* _What the exercise asks_: According to the passage below on MOSFET fabrication, how many levels of lithography does the illustrative process include?

* _Passage_:
In one illustrative embodiment, ohmic contacts 28 were formed by electron-beam deposition of Au/Ge/Au/Ni/Au and a lift-off process, followed by an approximate 400° C. anneal in N₂ ambient. Conventional Ti/Au metals were e-beam evaporated, followed by lift-off to form the gate electrode 27. This illustrative process includes 4 levels of lithography (alignment, source and drain implantation, ohmic, and gate), which may all be done using a contact printer. The sheet resistance of the implanted source/drain regions 22, 24 and their contact resistances may be measured from transfer length method (TLM) to be ˜300 Ω/sq. and ˜1.0 Ω·mm, which, in this illustrative embodiment, demonstrates good process on implantation and activation. The designed gate lengths in various illustrative embodiments of the MOSFET 10 are 0.65, 0.85, 1, 2, 4, 8, 20 and 40 μm. It is not a self-aligned process. The overlap length between gate area 26 and source/drain 22, 24 is estimated around ˜0.5 μm or less.

* _Stored data_:
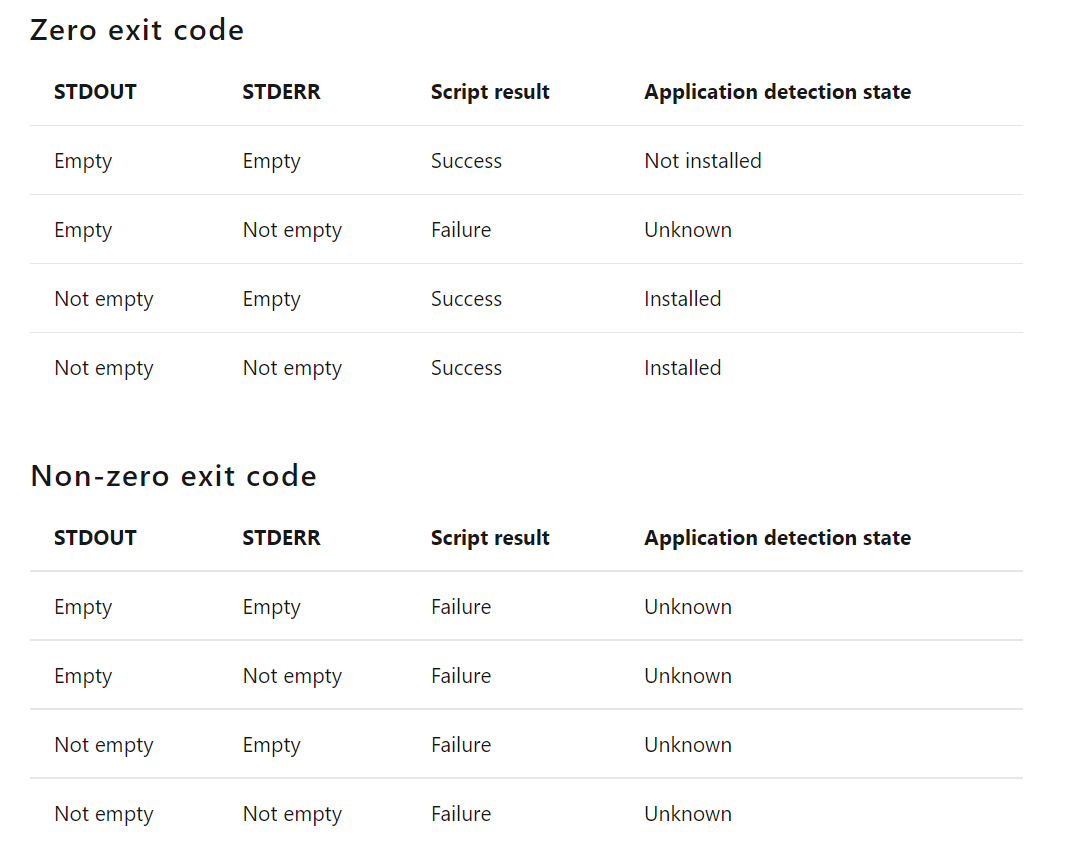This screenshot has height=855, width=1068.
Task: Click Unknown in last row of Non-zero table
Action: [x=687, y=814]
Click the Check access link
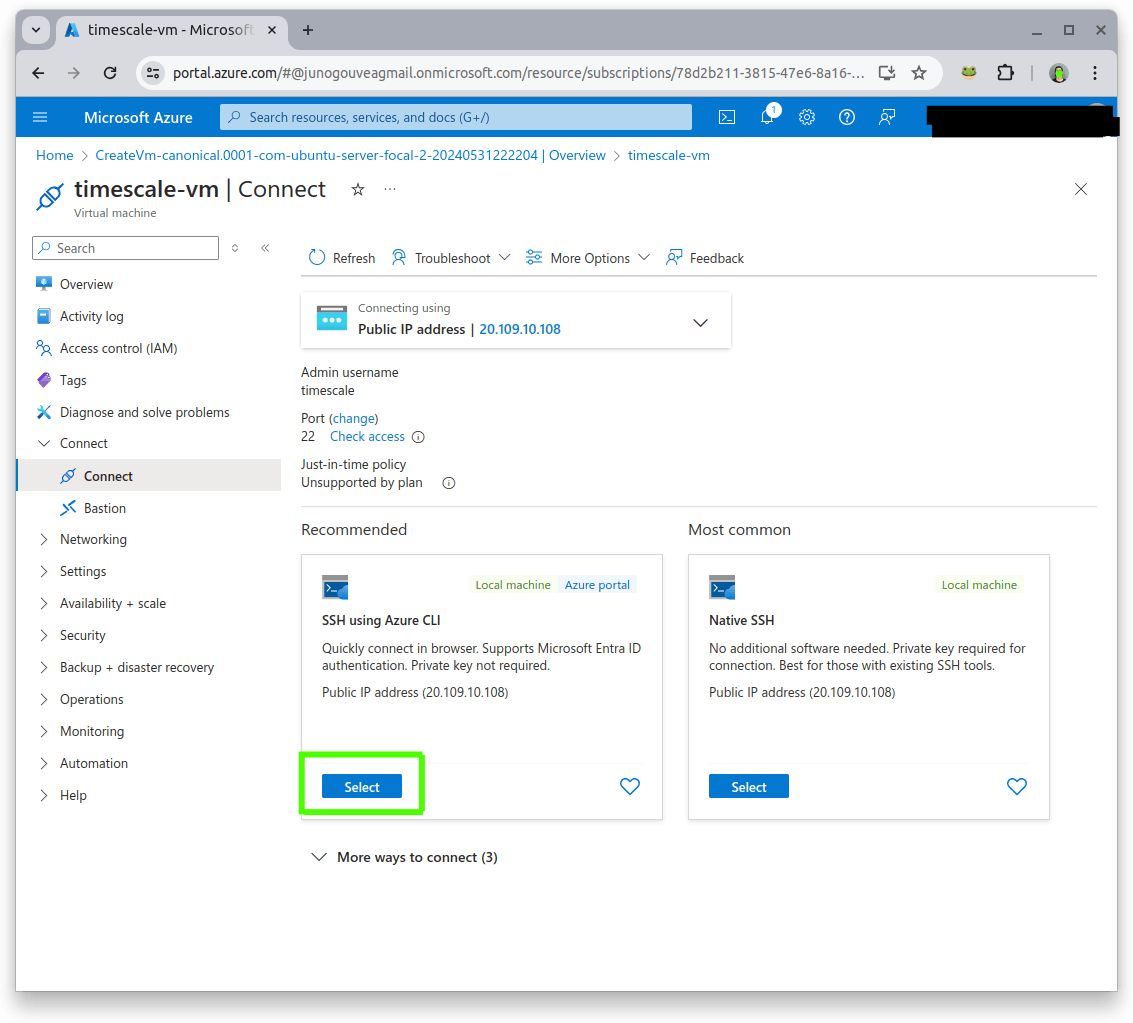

...

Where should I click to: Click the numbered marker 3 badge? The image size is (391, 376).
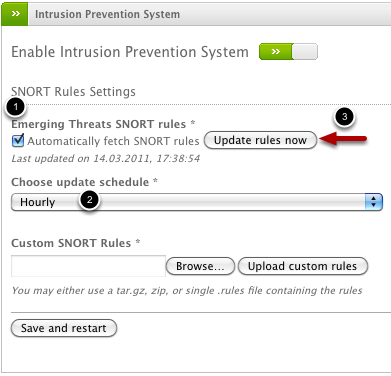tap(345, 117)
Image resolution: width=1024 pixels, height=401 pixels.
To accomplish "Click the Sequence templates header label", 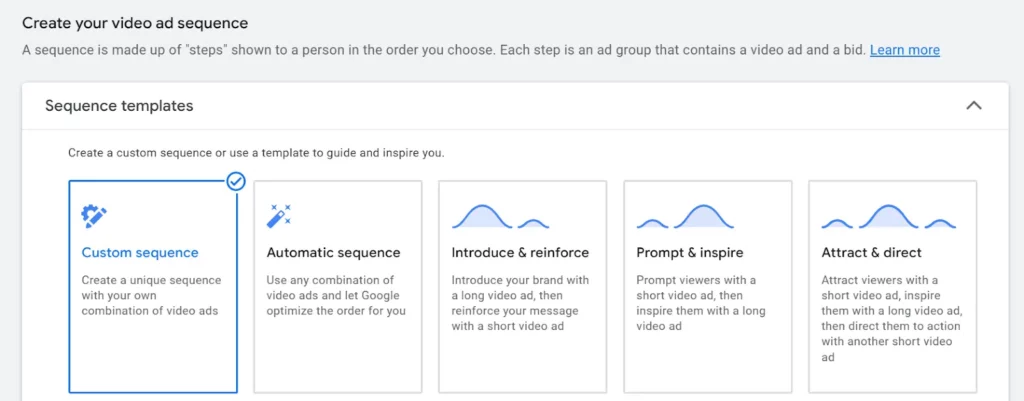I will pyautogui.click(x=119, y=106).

* _Exercise solution_: Four: alignment, source and drain implantation, ohmic, and gate.